Hello, Hexo!

Previously this was a Wordpress blog running on an ec2 instance. I decided to switch to a static site for a few reasons:

  • Cost: Rather than pay to rent a server 24/7, now I’m charged mainly for the microscopic bandwith requirements of my site. It’s really cheap.
  • Security: For an unskilled hack of an amateur sysadmin like me, there are risks in running a Wordpress server. I don’t do a good job updating things, so at any given moment I could have unpatched bugs in Wordpress or Apache that were fixed and publicly documented months prior. In comparison, the attack surface of a static site is pretty darn small.
  • Efficiency: If my content is static, there’s no sense using electricity to regenerate a page every time it is accessed.
  • Scalability: Some might say my readership is, umm, on the small side. Up until now, I’ve run on an ec2 nano instance with no problems. This has been fine and dandy, but it was depressing to know that on the off chance my site did get its 15 minutes of fame, my nano instance would fall flat on its face. Now I’m on S3, which should be able to handle just about any bandwith spike I can imagine, while only charging me for what I need.

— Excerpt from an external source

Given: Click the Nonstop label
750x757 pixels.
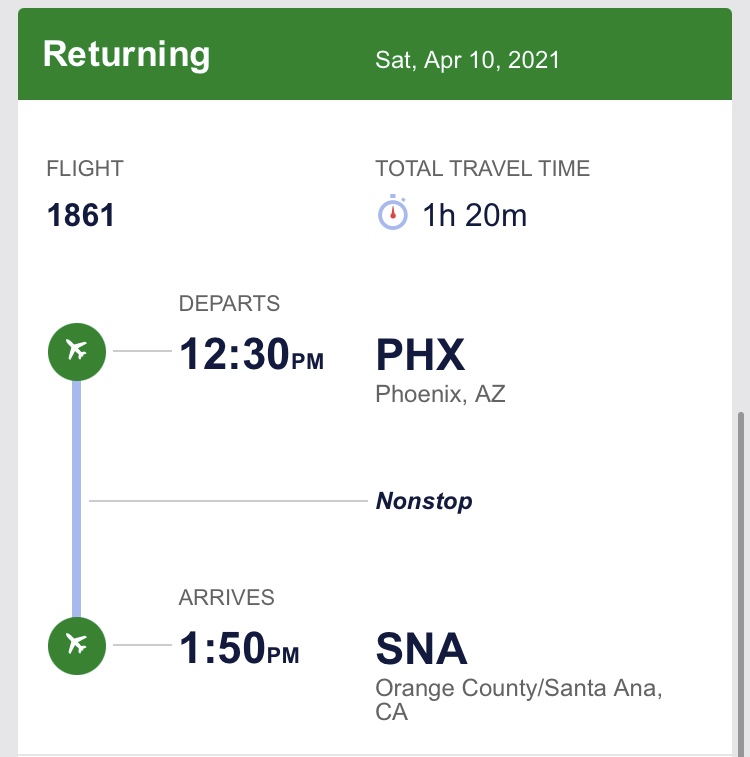Looking at the screenshot, I should 424,501.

The cheapskate in me and the dreamer in me both want the same thing, so I made a change. Enter Hexo, the open source static site generator written in NodeJs.

 

Hexo

Hexo installed easily through npm. I cloned an MIT licensed theme, cactus-white, from github, and adapted it to create the exquisite “squirrel-white” theme you see here. The site conversion was done manually, since I only have a few posts. Porting my html to markdown wasn’t too bad, and the yml configs were easy to figure out. I haven’t written any code yet (though I sort of want to, maybe I need to fiddle-fudge the theme some more). After adding 3 lines to the config, I can upload to S3 just by typing hexo deploy. The only drawback to Hexo I’ve seen so far is that there are some hoops to jump through to with embedding images.

As for S3…like everything on AWS I had to do a shit ton of googling just to complete some pathetically simple task. In order to use a domain name with S3, you have to name your S3 bucket exactly according to the domain, e.g. brainsquirrels.com. Then, you set your DNS to be an alias for your region’s S3 gateway. You only get one shot at naming; there is no rename option, so don’t waste your time configuring a bucket called brainsquirrels-com like I did. To do www.brainsquirrels.comI actually have to create a second S3 bucket which points to the first (I used present tense in that sentence because at the time of writing, www.brainsquirrels.com doesn’t work).

S3’s learning curve aside, static is awesome. I can’t believe it took me this long to appreciate it, given that it has basically been the default site option since the beginnings of the internet. And of course, 2018’s tools make it easier than ever before.